Cryptic score for YER109C using the probabilistic method. 

cryptic score =  29.4909613646376 
controls = -5.8802 (wt_rep2/wt_rep1) -4.3358 (mut_rep2/mut_rep1)

2.4 Calculate the cryptic scores for all genes.

The package offers a method for rapid calculation of cryptic score for all genes. For this, you must provide an object of type “CoverageDataSet” and specify the method you want to use.

> genome_wide_scores(coverageDataSet = data, method = "ratio",
+                    outfile = "/tmp/ratio_scores.txt", introns = introns)
> genome_wide_scores(coverageDataSet = data, method = "enrichment",
+                    outfile = "/tmp/enrichment_scores.txt", introns = introns)
> genome_wide_scores(coverageDataSet = data, method = "probabilistic",
+                    outfile = "/tmp/zscores.txt", introns = introns)

3. Cryptic transcription start sites (cTSS)

The package implements a probabilistic method able to estimate the positions of cryptic transcription start sites (cryptic zones). We have defined five ways of identifying cryptic zones (for more information see ?initiation_sites).

3.1 Calculate cTSS

> #calculating the cTSS for FLO8 gene
> flo8_cTSS <- initiation_sites(
+   name = "YER109C", bamfiles = bamfiles,
+   types = types, annotations = annotations,
+   introns = introns, sf = scaling_factors, replicates = 100
+ )
> 
> #visualize results
> par(mfrow = c(3,2))
> plot(flo8, cTSS = flo8_cTSS, method = "methodC_gaussian")
> plot(flo8, cTSS = flo8_cTSS, method = "methodA")
> plot(flo8, cTSS = flo8_cTSS, method = "methodB")
> plot(flo8, cTSS = flo8_cTSS, method = "methodC")
> plot(flo8, cTSS = flo8_cTSS, method = "methodD")

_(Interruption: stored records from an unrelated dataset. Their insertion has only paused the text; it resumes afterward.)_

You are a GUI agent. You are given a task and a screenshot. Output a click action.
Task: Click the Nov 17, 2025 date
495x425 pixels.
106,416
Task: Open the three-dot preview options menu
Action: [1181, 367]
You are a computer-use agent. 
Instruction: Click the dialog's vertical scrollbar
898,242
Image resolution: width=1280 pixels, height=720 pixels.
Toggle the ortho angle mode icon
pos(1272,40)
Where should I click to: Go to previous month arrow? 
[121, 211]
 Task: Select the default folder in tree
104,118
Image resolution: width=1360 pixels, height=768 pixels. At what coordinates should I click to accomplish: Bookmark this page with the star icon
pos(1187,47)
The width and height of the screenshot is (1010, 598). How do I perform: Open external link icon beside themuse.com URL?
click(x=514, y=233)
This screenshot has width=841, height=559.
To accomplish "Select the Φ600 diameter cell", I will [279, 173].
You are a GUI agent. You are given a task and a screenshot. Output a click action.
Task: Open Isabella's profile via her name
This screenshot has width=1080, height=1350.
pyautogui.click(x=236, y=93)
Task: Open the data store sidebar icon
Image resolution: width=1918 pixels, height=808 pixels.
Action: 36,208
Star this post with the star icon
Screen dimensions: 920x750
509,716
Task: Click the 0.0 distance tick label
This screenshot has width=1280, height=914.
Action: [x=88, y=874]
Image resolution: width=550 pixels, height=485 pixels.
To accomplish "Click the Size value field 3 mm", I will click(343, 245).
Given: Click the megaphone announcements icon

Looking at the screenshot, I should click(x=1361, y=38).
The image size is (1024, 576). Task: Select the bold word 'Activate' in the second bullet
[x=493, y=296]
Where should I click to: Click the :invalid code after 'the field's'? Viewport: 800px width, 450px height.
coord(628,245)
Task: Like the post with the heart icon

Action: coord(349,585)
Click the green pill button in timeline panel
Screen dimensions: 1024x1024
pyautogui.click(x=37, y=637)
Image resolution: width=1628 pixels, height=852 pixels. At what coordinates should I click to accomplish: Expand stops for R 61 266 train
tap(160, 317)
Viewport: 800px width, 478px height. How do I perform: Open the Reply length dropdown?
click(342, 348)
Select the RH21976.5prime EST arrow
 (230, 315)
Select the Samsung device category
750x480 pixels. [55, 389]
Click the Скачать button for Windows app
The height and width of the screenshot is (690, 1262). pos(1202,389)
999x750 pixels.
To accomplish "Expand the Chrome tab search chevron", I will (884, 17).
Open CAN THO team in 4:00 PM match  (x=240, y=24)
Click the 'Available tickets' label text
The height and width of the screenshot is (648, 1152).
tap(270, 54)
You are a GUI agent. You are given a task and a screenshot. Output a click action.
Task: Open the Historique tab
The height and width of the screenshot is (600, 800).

plot of chunk unnamed-chunk-8

References

Cheung V, et al. (2008) Chromatin- and transcription-related factors repress tran-scription from within coding regions throughout the Saccharomyces cerevisiae genome. PLoS Biol. Nov 11;6(11):e277.

DeGennaro CM, et al. (2013) Spt6 regulates intragenic and antisense transcription, nucleosome positioning, and histone modifications genome-wide in fission yeast. Mol Cell Biol. Dec;33(24):4779-92.